(Data extracted from a collection)
.....
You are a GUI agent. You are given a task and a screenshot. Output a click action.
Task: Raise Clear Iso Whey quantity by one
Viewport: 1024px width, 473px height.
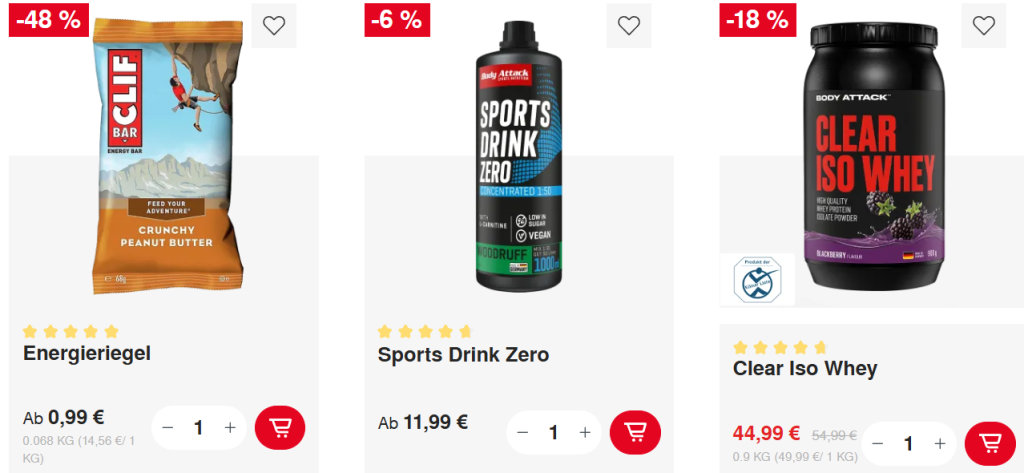coord(940,443)
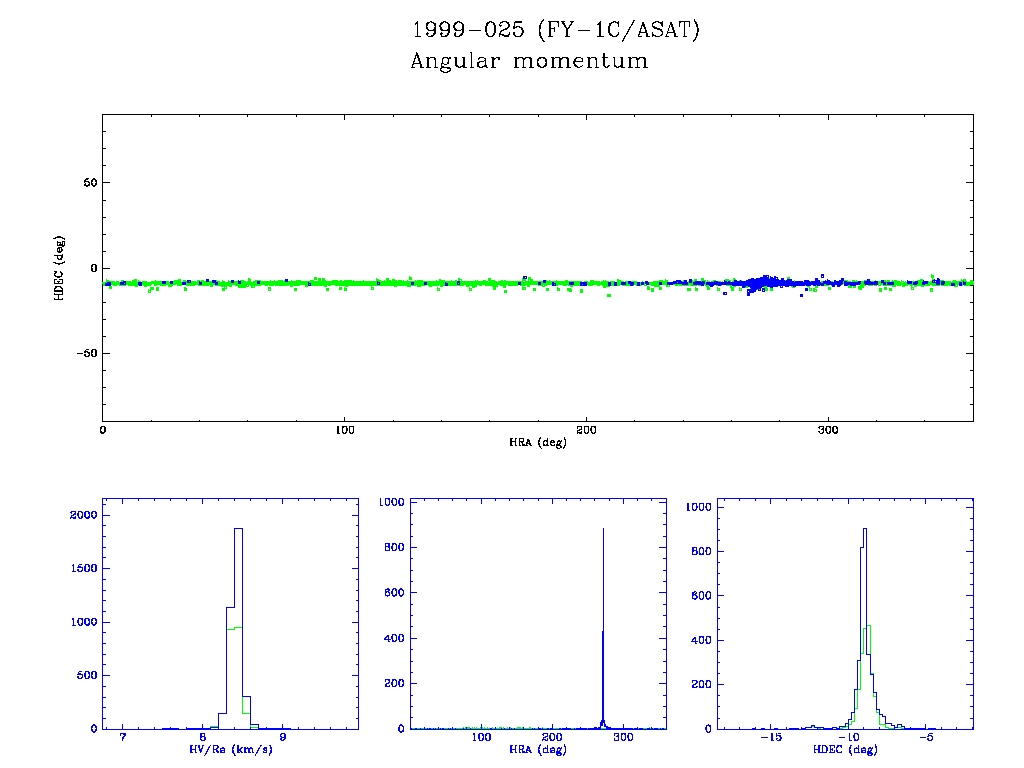This screenshot has width=1024, height=768.
Task: Click the "300" tick label on the scatter plot x-axis
Action: click(828, 431)
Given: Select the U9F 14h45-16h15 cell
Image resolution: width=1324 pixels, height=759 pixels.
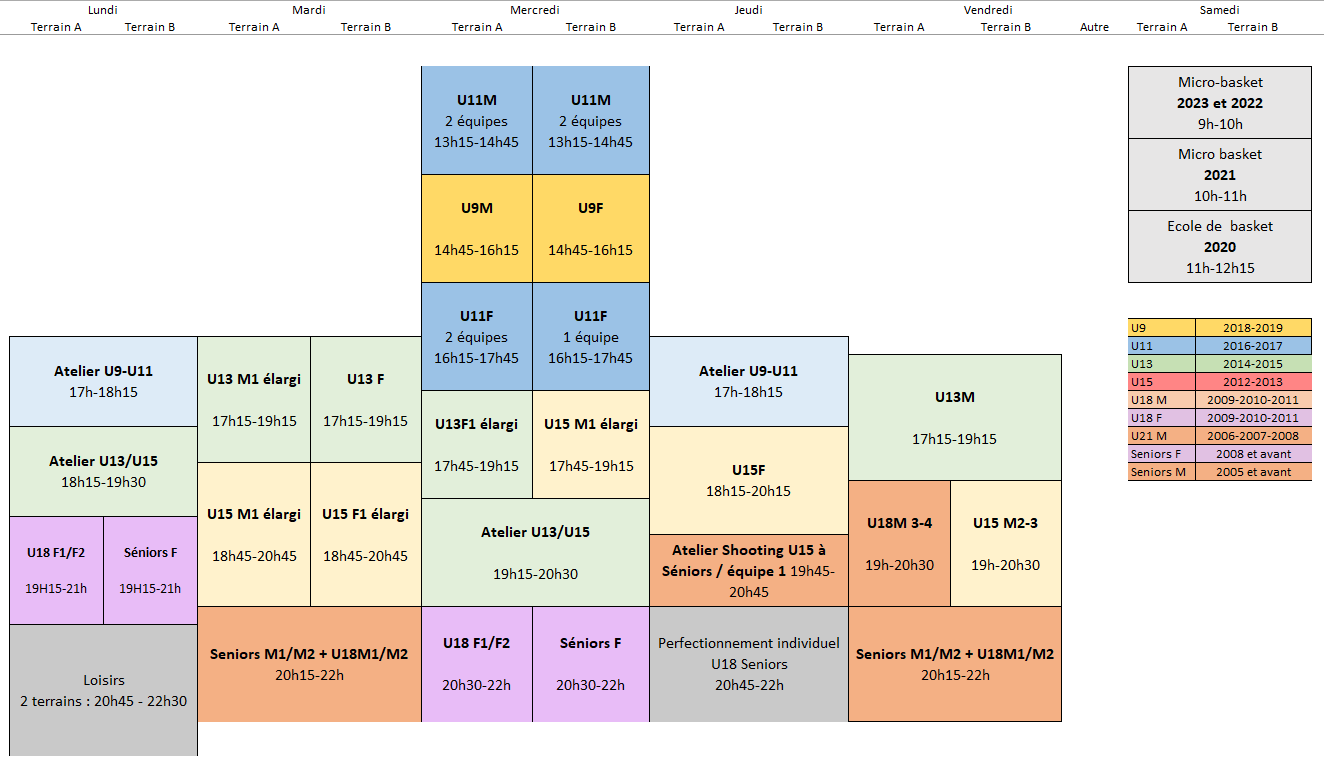Looking at the screenshot, I should (x=591, y=229).
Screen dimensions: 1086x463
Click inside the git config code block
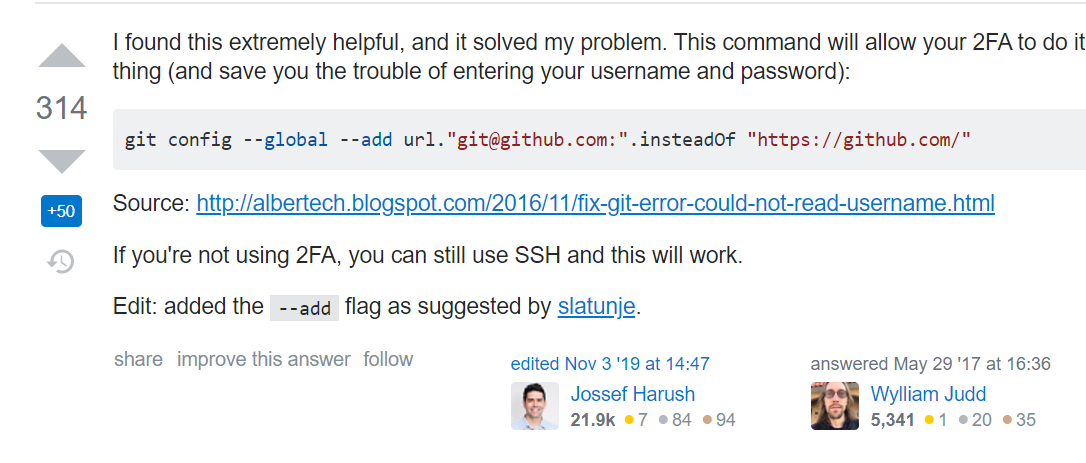599,139
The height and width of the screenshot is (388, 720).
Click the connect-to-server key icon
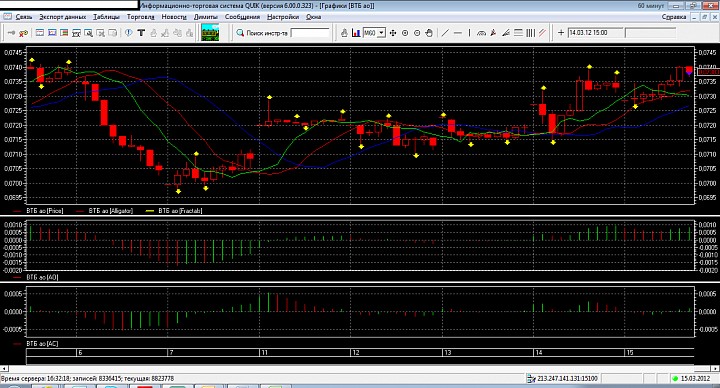(x=11, y=33)
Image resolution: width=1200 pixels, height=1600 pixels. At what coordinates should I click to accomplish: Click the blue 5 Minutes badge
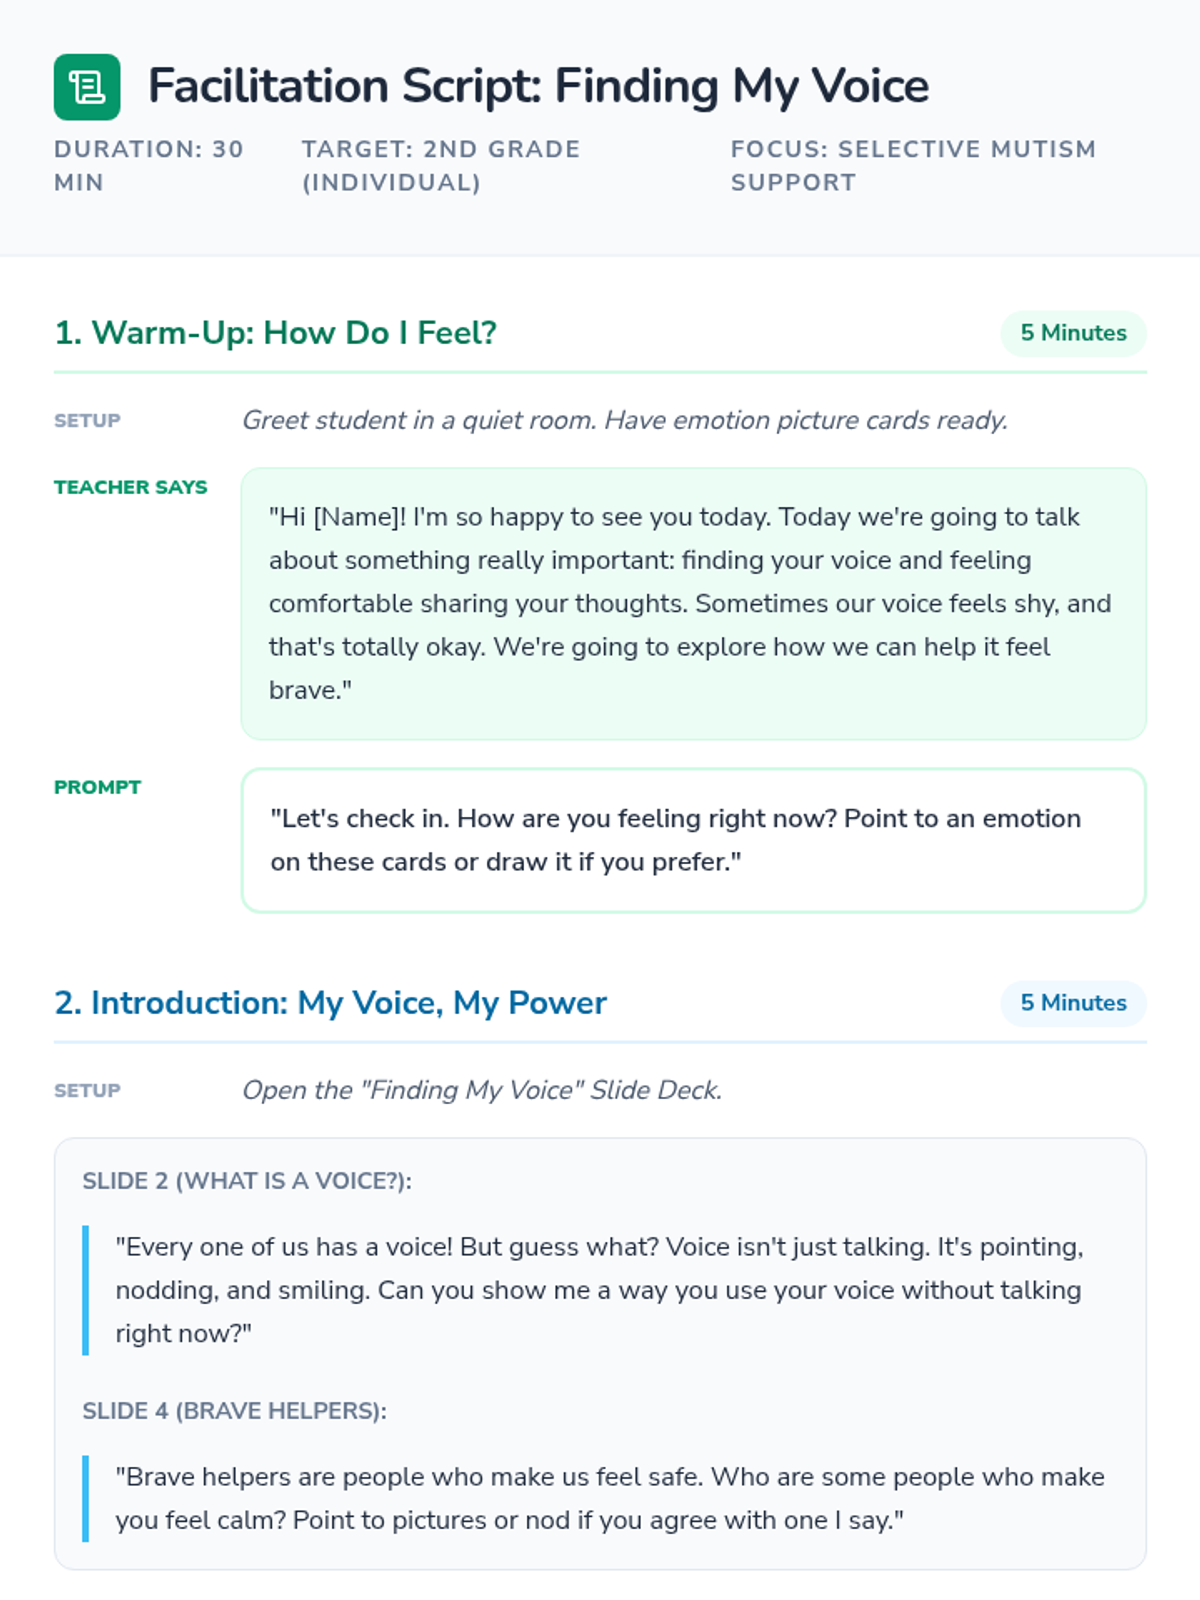tap(1073, 1003)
.....
_PROBLEM STATEMENT_
Return the entries unchanged, save for the pictures, which do not belong in the copy.

_TASK OUTPUT_
You are a GUI agent. You are given a task and a screenshot. Output a click action.
Task: Raise Clear Iso Whey quantity by one
Viewport: 1024px width, 473px height.
coord(940,443)
This screenshot has width=1024, height=768.
Task: Click the "300" tick label on the scatter plot x-axis
Action: click(828, 431)
Given: Select the U9F 14h45-16h15 cell
Image resolution: width=1324 pixels, height=759 pixels.
Looking at the screenshot, I should (x=591, y=229).
Screen dimensions: 1086x463
Click inside the git config code block
599,139
The height and width of the screenshot is (388, 720).
Click the connect-to-server key icon
(x=11, y=33)
Image resolution: width=1200 pixels, height=1600 pixels. At what coordinates should I click to accomplish: Click the blue 5 Minutes badge
tap(1073, 1003)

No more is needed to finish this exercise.